Au cours des 18 ans qui ont vu l'émergence de l'épidémie du Sida, nous avons été les témoins de l'énorme potentiel dont font preuve les jeunes eux-mêmes pour changer le cours de l'épidémie. Ils constituent une puissante force de changement dans leurs propres foyers, auprès de leurs pairs et au sein de la communauté. Il nous faut cesser de considérer les jeunes uniquement comme des "objets" d'interventions. Nous disposons maintenant de preuves que la prévention du VIH auprès des jeunes gens peut donner de bons résultats - qui sont même parfois très spectaculaires. Il n'est que de considérer, par exemple, le recul de 40% de la prévalence du VIH chez les jeunes adolescentes dans les zones urbaines en Ouganda entre 1990 et 1996, et l'augmentation significative de comportements évitant les risques. Des succès similaires ont été enregistrés chez les jeunes hommes thaïlandais.

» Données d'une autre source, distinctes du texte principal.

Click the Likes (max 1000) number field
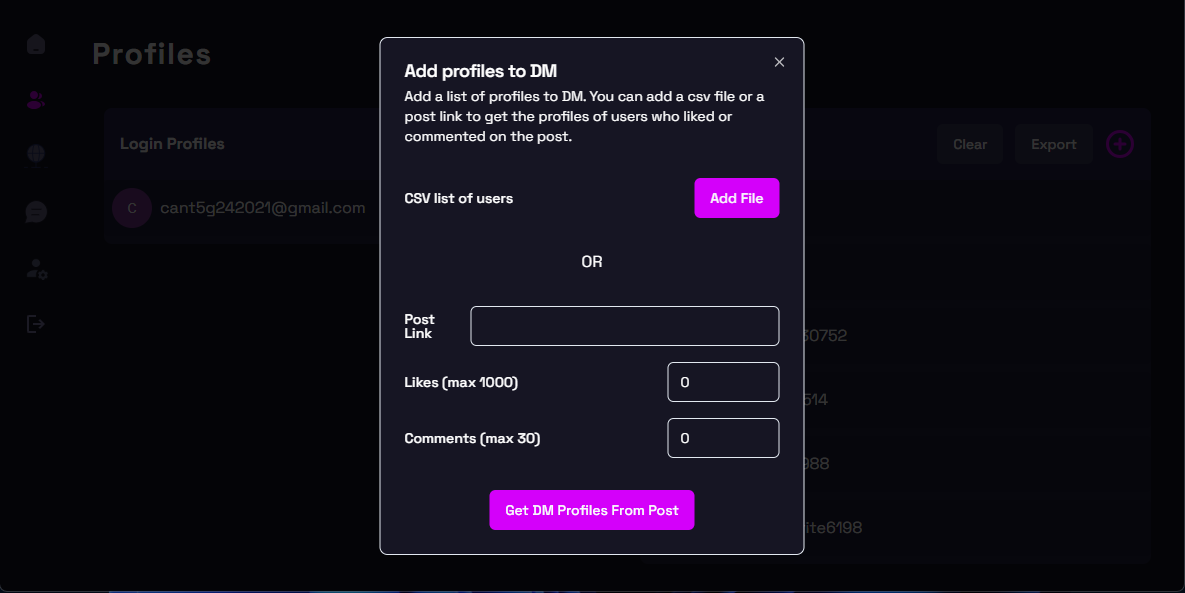Image resolution: width=1185 pixels, height=593 pixels. [x=722, y=382]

Dans le cas d'adolescents et de la prévention contre l'infection par le VIH, les solutions qui fonctionnent sont connues. Voici quatre des leçons que nous avons apprises :

 Premièrement, les adolescents sont de bons éducateurs auprès de leurs pairs en faveur de la prévention contre le VIH.

Par exemple, l'Association pour le sport et la jeunesse de Mathare (MYSA) à Nairobi, au Kenya, a formé ses footballeurs pour en faire des éducateurs sur le VIH auprès de leurs pairs. Ces adolescents prônent l'abstinence sexuelle et, pour ceux qui sont sexuellement actifs, l'importance d'utiliser des préservatifs et de rester fidèle à un seul partenaire.

Ces jeunes éducateurs de la MYSA parlent des problèmes dans les relations garçon - fille, des problèmes qui surgissent lorsque les garçons fondent leur estime de soi sur les conquêtes sexuelles, et que les filles fondent la leur sur le fait d'avoir un amoureux. Ils combattent l'épidémie du VIH par une vie saine, un travail d'équipe, et leur engagement dans des activités pour l'amélioration de la communauté.

La première leçon concerne donc la nécessité de mobiliser les adolescent comme éducateurs auprès de leurs pairs.

 Deuxièmement, les écoles doivent fournir une éducation qui permettent aux enfants de s'armer d'outils vitaux pour l'existence.

Cela signifie des enseignements qui permettent aux adolescents d'acquérir la capacité de communiquer et de parler de la sexualité et d'un mode de vie sain. Malheureusement, les parents et les chefs de communautés croient parfois qu'il est mieux de laisser les jeunes dans l'ignorance à propos de la sexualité. Trop souvent, lorsque des efforts sont faits pour inclure une éducation qui permettent aux enfants de s'armer d'outils vitaux pour l'existence, l'opposition manifestée à son encontre la fait échouer. En général, les craintes exprimées affirment que les discussions sur la sexualité encouragent la promiscuité. Il faut se débarrasser de telles croyances.

 Troisièmement, il est nécessaire d'établir des services de santé adaptés aux jeunes.

Malheureusement, dans de nombreux pays, les services de santé adaptés aux jeunes sont rares. Trop souvent, les adolescents sexuellement actifs se trouvent de ce fait même confrontés aux préjudices et au mépris du personnel. Ils se trouvent aux prises avec des lois interdisant aux mineurs de recourir de façon indépendante aux services de santé. Ils ont affaire à un personnel qui ne sait comment parler aux adolescents.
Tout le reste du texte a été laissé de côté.